Quello fra Torino e il cioccolato è un legame a dir poco storico. Nel 1559, ad esempio, il generale Emanuele Filiberto portò con sé dei semi di cacao come trofeo, mentre successivamente venne inventato il diablottin, il primo cioccolatino al mondo. Ovviamente non si può non ricordare l’azienda Ferrero, così come il tradizionale bicerin che ancora oggi rappresenta una gustosa abitudine per i residenti. Infine da segnalare la costante presenza di maestri cioccolatieri provenienti dal Piemonte e stimati e conosciuti in tutto il mondo. Dunque, non poteva che essere il capoluogo piemontese la sede ideale di Cioccolatò 2019.
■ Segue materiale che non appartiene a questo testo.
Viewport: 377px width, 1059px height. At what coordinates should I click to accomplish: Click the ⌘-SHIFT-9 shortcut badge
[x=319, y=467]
Si tratta di una delle più grandi kermesse italiane dedicate alle eccellenze del cioccolato, che l’anno scorso ha registrato un notevole successo, accogliendo ben 400mila visitatori. La manifestazione «golosa» tornerà ad essere protagonista dall’8 al 17 novembre quando lungo la città torinese si snoderanno non solo iniziative legate alla preparazione e alla degustazione di nuove e tradizionali prelibatezze a base del noto alimento, ma anche conferenze, proiezioni e laboratori. Questi eventi si terranno da Piazza San Carlo a Via Roma, passando per Piazza Castello e i quartieri che sorgono nelle vicinanze.

Cioccolato fondente: l’amico del cuore

Mai come in quest’edizione, Cioccolatò 2019 proporrà un vero e proprio connubio fra tradizione e novità. Ad esempio, la fabbrica di cioccolato presenterà una location incentrata sulla tecnologia e su macchinari di ultima generazione per la lavorazione e la preparazione di vere e proprie prelibatezze, e poi ci sarà un altro spazio che riporterà i visitatori indietro nel tempo, all’Ottocento sabaudo, con la riproposizione di strumenti di lavoro di quegli anni ancora funzionanti.

Cioccolatò 2019: il programma.

Tra le personalità più attese ci sarà Silvio Bessone, ma anche Guido Gobino e Guido Castagna che saranno tra i protagonisti del convegno del 12 novembre incentrato sul futuro del cioccolato. Le attenzioni saranno rivolte anche ai più giovani, con gli studenti delle scuole alberghiere e professionali che potranno presentare i rispettivi progetti sulla torta più futuribile. L’idea che risulterà vincente verrà premiata a Piazza San Carlo.

Cioccolatò Off e laboratorio didattico per i più piccoli

Una della novità più attese della 14ª edizione della manifestazione torinese novembrina è sicuramente Cioccolatò Off. Infatti da quest’anno la kermesse proporrà delle iniziative anche aldilà delle vie del centro. A partire da Barriera e fino ad arrivare a Lingotto, saranno numerosi i bar, ristoranti, locali e pasticcerie che realizzeranno dei menù a tema. Si preannuncia suggestivo il tour serale che consentirà ai visitatori di raggiungere i vari luoghi del percorso goloso che comprenderà gianduiotti, cremini e cene su tram storici di Torino.

L’eccellenza del cioccolato torna a Torino.

Spazio anche all’ambito culturale con il laboratorio didattico rivolto ai bambini e curato da Silvia Federica Boldetti, mentre Paola Gula sarà la conduttrice dell’incontro sulle donne e il cioccolato. All’insegna della solidarietà sarà l’iniziativa targata NIDA (Nazionale Italiana dell’Amicizia) un’associazione che porta sostegno economico ai giovani indigenti o alle prese con gravi malattie. In occasione di Cioccolatò 2019 è prevista la donazione all’ospedale Regina Margherita di riproduzioni di celebri supereroi e di una Disneyland rigorosamente di cioccolato.